START Materials provided
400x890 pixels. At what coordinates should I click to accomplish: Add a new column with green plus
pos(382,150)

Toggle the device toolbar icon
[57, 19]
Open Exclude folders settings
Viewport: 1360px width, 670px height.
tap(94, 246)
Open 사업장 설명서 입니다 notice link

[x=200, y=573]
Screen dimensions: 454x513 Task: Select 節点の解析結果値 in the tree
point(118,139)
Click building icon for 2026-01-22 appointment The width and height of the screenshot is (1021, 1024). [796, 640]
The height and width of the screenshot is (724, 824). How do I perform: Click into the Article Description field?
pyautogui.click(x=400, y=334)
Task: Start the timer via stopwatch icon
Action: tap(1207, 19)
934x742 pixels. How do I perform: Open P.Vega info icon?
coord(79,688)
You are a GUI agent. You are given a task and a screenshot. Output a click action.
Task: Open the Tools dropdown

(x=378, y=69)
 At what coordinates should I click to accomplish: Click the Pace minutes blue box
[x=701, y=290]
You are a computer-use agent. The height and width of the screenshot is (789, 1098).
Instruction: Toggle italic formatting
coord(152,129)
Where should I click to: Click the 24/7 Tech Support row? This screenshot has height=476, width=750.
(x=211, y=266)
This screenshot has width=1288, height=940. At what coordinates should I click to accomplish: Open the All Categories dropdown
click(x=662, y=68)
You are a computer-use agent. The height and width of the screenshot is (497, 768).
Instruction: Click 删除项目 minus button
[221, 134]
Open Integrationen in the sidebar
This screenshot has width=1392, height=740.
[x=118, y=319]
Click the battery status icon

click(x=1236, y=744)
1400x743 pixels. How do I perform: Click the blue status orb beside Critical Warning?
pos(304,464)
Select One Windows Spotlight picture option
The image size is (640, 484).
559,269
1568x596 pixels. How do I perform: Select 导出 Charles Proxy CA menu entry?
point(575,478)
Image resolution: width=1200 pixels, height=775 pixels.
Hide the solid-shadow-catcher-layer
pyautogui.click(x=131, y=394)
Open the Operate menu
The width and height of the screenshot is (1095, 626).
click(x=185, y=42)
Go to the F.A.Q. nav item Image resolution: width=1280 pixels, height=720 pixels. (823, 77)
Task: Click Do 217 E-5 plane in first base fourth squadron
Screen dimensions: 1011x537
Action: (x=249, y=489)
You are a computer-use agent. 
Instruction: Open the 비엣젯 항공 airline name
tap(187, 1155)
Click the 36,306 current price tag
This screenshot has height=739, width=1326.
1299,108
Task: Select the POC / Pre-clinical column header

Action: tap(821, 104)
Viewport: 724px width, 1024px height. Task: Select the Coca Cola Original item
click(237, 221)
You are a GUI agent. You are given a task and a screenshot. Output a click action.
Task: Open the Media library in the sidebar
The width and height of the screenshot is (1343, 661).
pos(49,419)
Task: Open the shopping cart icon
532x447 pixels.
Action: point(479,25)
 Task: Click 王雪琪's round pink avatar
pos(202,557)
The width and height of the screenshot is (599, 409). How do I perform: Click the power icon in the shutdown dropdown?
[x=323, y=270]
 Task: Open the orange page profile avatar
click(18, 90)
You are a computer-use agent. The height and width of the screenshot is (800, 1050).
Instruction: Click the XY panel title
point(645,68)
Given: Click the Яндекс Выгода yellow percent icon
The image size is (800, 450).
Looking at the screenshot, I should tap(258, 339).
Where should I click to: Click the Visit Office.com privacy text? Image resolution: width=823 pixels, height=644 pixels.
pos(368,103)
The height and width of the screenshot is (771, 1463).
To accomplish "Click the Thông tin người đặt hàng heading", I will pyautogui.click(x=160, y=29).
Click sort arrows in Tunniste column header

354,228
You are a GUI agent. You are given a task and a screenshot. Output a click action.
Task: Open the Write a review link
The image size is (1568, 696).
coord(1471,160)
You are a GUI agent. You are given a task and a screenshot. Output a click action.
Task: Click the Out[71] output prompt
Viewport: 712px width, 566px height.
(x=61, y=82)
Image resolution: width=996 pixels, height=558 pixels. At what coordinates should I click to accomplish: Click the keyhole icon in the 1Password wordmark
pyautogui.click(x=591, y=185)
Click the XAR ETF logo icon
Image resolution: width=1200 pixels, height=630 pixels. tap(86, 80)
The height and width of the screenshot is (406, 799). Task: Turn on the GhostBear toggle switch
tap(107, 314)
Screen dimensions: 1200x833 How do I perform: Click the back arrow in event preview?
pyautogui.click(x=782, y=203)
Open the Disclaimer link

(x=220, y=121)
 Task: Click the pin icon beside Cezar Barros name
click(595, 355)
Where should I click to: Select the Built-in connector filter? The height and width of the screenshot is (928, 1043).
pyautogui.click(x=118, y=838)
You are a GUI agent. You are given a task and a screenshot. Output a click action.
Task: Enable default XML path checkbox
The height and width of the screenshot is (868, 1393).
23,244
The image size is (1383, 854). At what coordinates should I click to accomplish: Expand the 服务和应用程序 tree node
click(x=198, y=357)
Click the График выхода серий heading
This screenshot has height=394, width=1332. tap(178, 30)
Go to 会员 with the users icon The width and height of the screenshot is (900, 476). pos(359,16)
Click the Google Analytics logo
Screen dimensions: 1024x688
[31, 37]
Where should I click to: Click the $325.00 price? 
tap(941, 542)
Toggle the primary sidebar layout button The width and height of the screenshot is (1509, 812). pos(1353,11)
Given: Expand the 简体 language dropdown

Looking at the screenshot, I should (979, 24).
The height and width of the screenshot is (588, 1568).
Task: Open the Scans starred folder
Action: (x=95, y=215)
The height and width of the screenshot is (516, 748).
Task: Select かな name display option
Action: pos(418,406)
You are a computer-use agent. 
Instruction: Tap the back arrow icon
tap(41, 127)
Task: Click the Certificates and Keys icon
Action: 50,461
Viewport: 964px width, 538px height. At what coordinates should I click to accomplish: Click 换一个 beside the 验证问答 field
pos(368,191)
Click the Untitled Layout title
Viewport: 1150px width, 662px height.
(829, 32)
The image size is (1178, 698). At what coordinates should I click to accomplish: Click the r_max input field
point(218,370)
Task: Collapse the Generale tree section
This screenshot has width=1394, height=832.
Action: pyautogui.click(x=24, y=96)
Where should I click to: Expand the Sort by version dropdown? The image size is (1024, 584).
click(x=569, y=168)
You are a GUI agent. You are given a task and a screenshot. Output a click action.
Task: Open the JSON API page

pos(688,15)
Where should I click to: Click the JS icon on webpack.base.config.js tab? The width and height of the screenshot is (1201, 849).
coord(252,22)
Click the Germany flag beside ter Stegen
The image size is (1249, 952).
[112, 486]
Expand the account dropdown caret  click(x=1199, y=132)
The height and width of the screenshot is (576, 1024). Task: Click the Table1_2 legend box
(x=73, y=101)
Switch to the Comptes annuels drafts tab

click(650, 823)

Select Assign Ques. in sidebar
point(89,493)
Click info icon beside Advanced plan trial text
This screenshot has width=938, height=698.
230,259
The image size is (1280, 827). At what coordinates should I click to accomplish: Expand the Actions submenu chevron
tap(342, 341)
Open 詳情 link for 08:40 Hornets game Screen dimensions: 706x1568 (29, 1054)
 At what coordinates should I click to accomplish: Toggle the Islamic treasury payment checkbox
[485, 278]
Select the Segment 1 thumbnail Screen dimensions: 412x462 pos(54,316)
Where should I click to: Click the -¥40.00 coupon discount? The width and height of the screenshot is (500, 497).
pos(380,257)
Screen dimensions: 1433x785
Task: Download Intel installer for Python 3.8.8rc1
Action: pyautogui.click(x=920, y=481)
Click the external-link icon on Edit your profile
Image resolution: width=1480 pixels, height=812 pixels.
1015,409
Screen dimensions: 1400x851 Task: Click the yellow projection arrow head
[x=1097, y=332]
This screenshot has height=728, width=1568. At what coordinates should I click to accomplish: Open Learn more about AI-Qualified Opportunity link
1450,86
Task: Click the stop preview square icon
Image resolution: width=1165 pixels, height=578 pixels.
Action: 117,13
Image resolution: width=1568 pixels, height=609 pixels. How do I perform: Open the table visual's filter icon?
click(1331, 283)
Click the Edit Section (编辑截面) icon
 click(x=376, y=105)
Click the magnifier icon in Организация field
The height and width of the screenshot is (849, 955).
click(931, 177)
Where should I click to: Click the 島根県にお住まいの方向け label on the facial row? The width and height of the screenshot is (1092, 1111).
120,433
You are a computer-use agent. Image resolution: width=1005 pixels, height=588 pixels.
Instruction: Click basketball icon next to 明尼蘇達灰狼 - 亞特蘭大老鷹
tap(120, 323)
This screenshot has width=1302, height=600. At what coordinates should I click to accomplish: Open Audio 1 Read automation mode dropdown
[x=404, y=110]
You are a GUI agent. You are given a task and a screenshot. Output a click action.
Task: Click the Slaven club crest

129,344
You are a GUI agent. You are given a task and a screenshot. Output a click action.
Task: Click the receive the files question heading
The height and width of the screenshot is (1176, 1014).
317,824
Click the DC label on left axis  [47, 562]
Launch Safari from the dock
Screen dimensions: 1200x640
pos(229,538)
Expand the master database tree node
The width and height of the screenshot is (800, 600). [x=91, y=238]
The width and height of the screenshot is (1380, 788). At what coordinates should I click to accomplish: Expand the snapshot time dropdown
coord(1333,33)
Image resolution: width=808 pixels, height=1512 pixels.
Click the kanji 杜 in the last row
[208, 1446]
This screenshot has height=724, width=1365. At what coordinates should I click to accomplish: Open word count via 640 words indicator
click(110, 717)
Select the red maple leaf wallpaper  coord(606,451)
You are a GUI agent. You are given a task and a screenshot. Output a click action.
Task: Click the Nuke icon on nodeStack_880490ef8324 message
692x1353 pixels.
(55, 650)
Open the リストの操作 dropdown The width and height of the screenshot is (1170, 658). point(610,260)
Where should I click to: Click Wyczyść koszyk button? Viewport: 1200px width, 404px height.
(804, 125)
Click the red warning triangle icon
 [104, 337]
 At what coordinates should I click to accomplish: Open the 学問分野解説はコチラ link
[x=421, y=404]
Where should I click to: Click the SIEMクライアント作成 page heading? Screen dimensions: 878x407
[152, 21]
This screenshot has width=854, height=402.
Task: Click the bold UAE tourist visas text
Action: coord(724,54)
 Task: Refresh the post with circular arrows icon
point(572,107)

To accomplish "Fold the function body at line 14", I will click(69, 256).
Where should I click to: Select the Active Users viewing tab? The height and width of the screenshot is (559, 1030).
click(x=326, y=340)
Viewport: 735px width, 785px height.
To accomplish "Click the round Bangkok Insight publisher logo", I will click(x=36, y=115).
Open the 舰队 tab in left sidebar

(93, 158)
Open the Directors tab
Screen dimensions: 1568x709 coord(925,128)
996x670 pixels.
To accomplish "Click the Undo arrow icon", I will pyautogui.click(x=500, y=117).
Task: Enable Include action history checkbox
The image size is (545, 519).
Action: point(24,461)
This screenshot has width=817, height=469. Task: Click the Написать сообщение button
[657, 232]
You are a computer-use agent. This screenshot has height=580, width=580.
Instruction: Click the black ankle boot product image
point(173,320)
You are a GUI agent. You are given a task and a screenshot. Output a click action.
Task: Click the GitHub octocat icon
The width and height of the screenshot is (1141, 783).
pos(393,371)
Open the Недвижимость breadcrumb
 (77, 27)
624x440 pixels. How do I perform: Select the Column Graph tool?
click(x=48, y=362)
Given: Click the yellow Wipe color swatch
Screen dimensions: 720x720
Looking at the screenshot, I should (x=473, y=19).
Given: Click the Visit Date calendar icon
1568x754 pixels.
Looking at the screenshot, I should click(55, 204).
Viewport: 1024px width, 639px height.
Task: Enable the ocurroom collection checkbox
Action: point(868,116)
END Materials provided
What you should do: Out of the entries, report each line that contains the word "will".

Solution:
To accomplish "Click the Thông tin người đặt hàng heading", I will pyautogui.click(x=160, y=29).
To accomplish "Fold the function body at line 14", I will click(69, 256).
To accomplish "Click the round Bangkok Insight publisher logo", I will click(x=36, y=115).
To accomplish "Click the Undo arrow icon", I will pyautogui.click(x=500, y=117).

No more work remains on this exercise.